(Data extracted from a collection)
******

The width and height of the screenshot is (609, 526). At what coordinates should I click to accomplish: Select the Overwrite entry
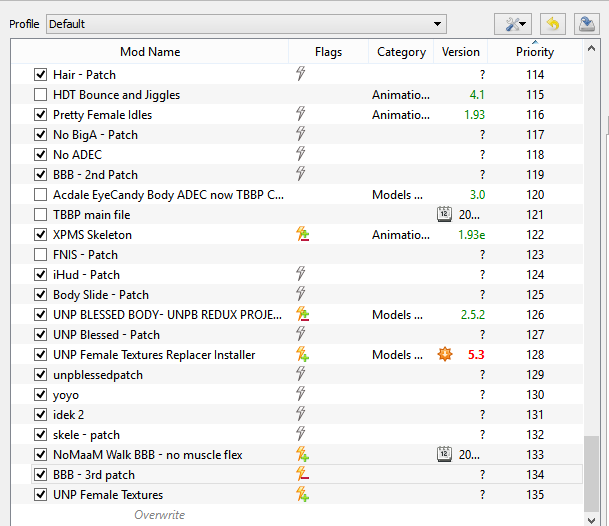coord(159,515)
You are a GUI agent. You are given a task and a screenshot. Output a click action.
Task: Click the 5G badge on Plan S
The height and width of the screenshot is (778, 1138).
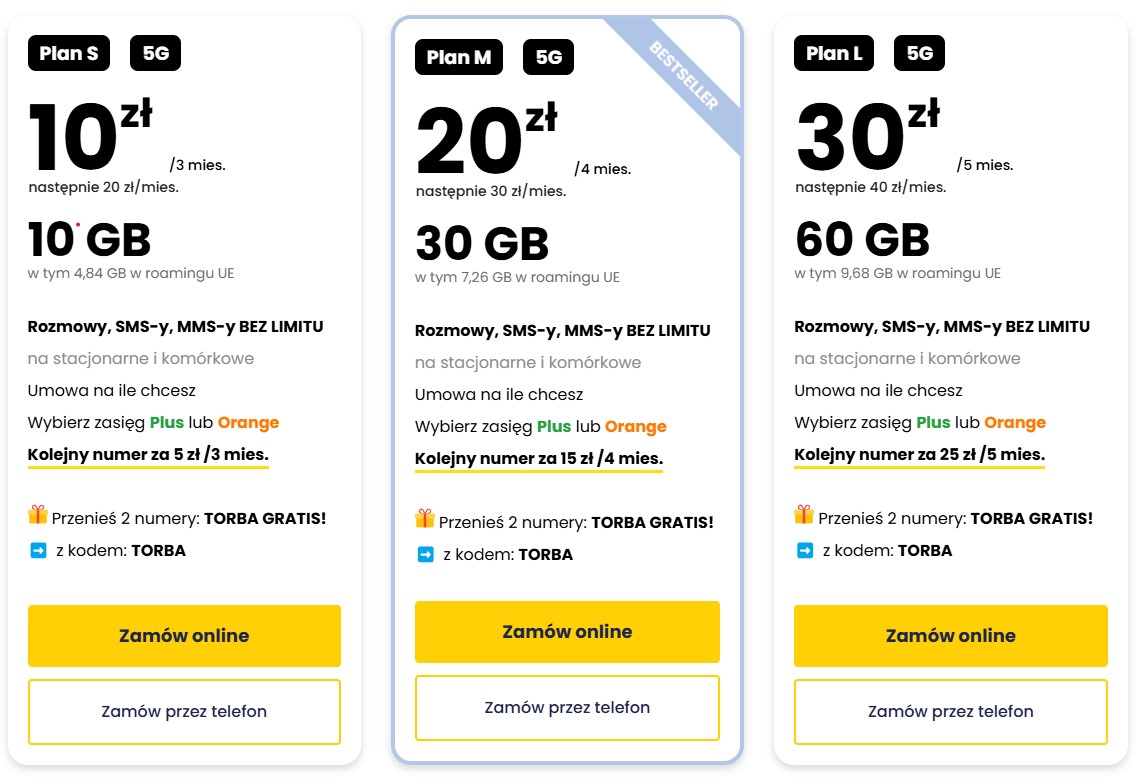(x=156, y=54)
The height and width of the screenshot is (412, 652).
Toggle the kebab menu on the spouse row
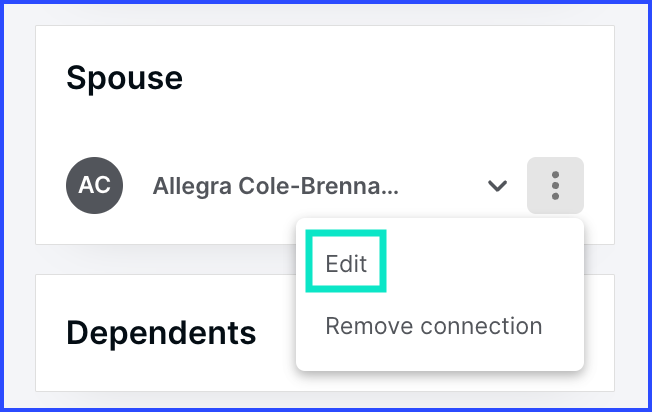555,185
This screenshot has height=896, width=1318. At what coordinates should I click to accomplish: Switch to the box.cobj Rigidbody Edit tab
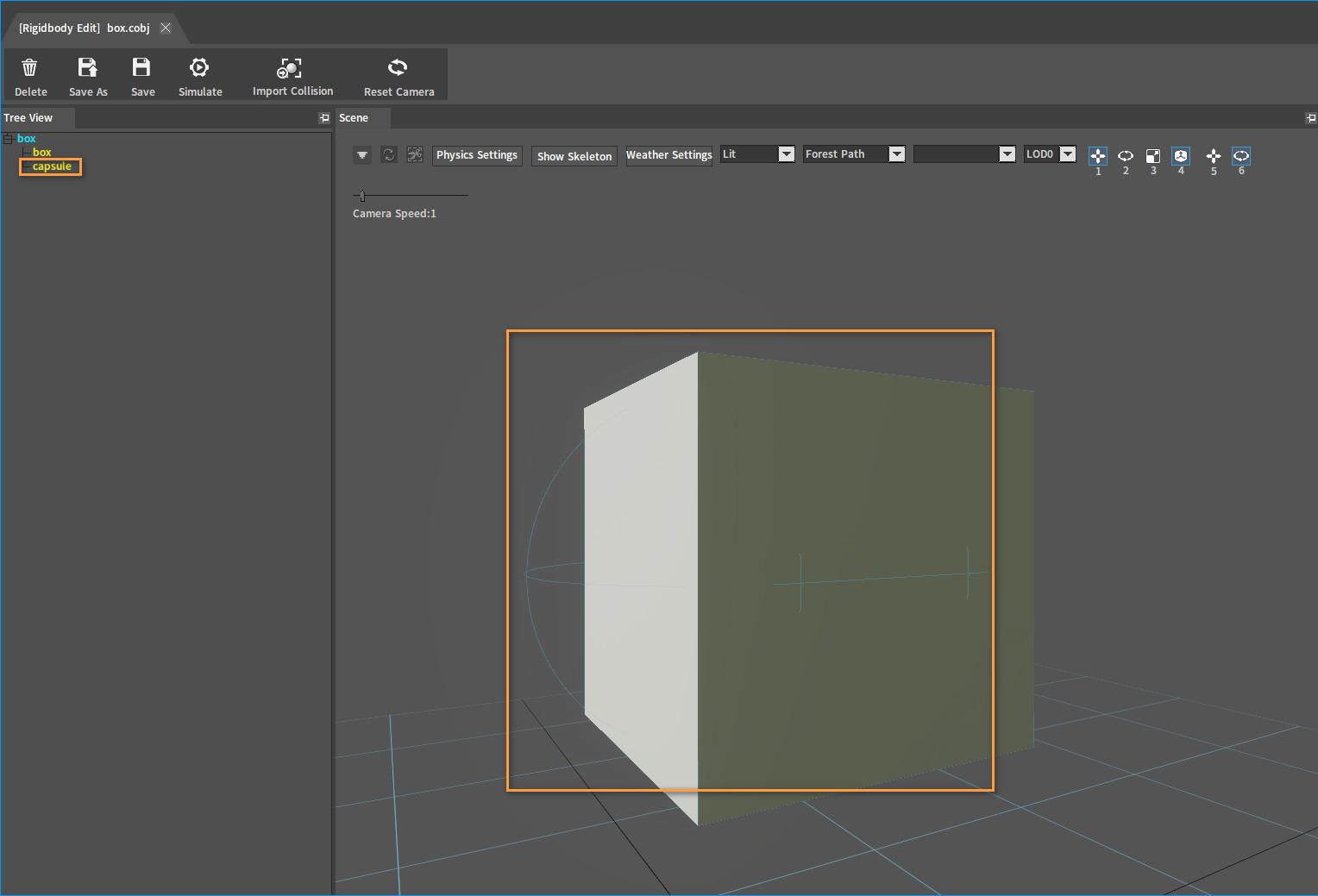point(85,28)

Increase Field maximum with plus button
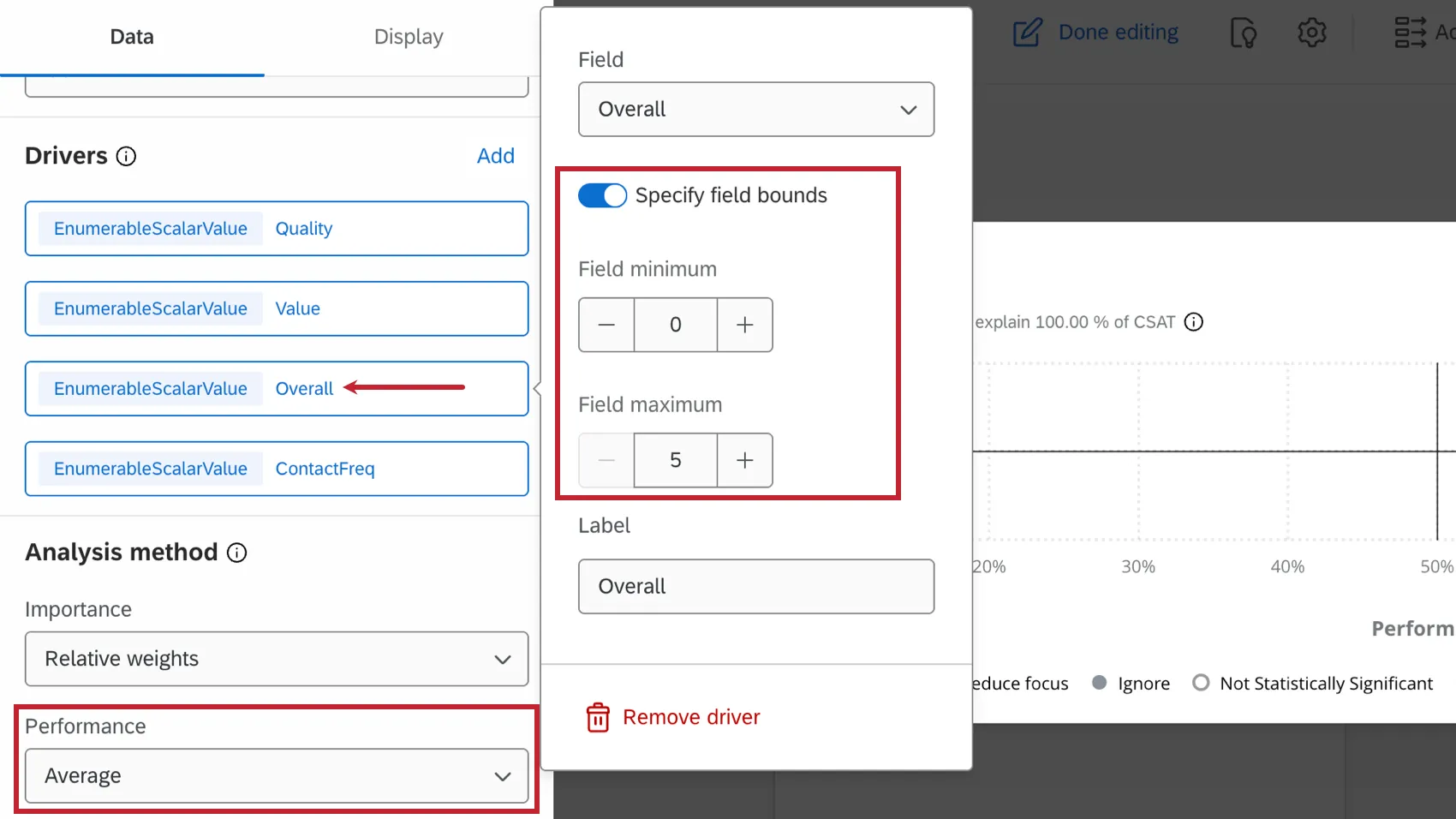pyautogui.click(x=745, y=460)
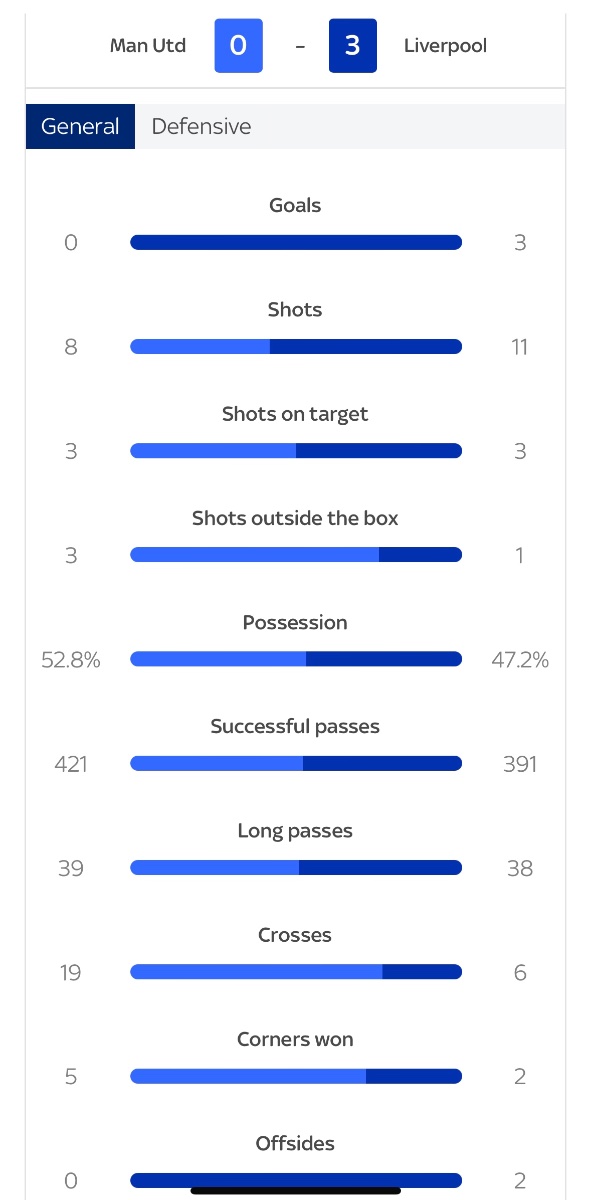Select the Offsides stat label
Image resolution: width=591 pixels, height=1200 pixels.
295,1143
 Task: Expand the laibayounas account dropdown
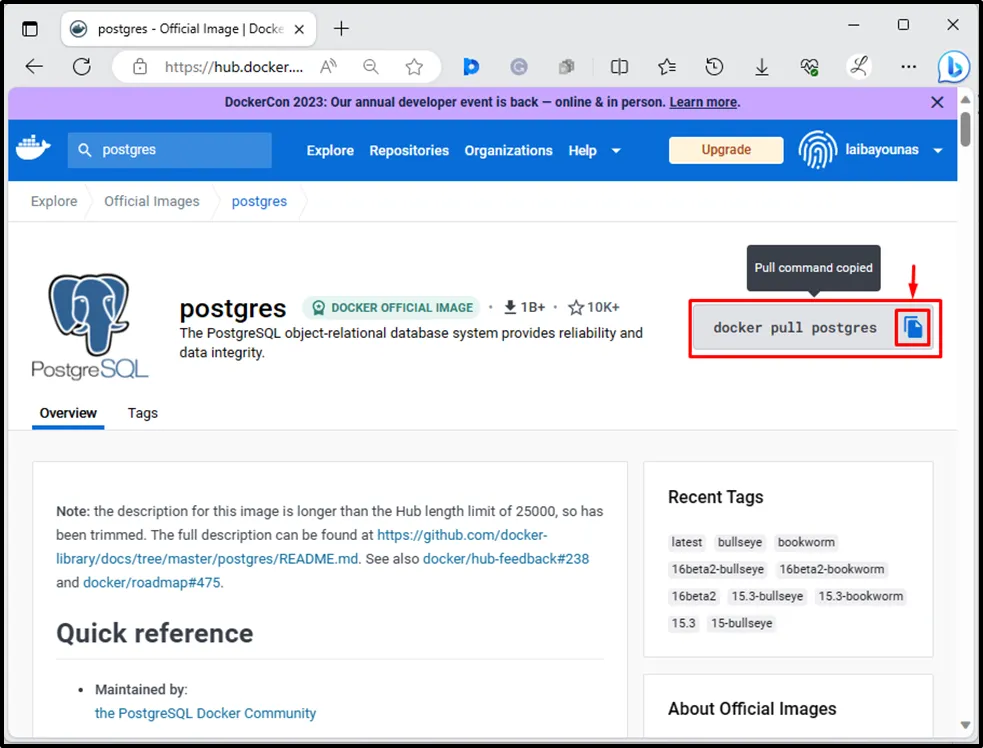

******

**Your task:** Keep the pictures out and write out the records exactly.

**Output of the task:**
The width and height of the screenshot is (609, 526). At what coordinates should I click to accomplish: Select the Overwrite entry
coord(159,515)
You are a GUI agent. You are given a task and a screenshot. Output a click action.
Task: Click the 5G badge on Plan S
The height and width of the screenshot is (778, 1138).
(x=156, y=54)
The height and width of the screenshot is (412, 652).
Toggle the kebab menu on the spouse row
555,185
This screenshot has height=896, width=1318. At what coordinates should I click to accomplish: Switch to the box.cobj Rigidbody Edit tab
point(85,28)

Increase Field maximum with plus button
pyautogui.click(x=745, y=460)
Select the Offsides stat label
Image resolution: width=591 pixels, height=1200 pixels.
295,1143
 Task: Expand the laibayounas account dropdown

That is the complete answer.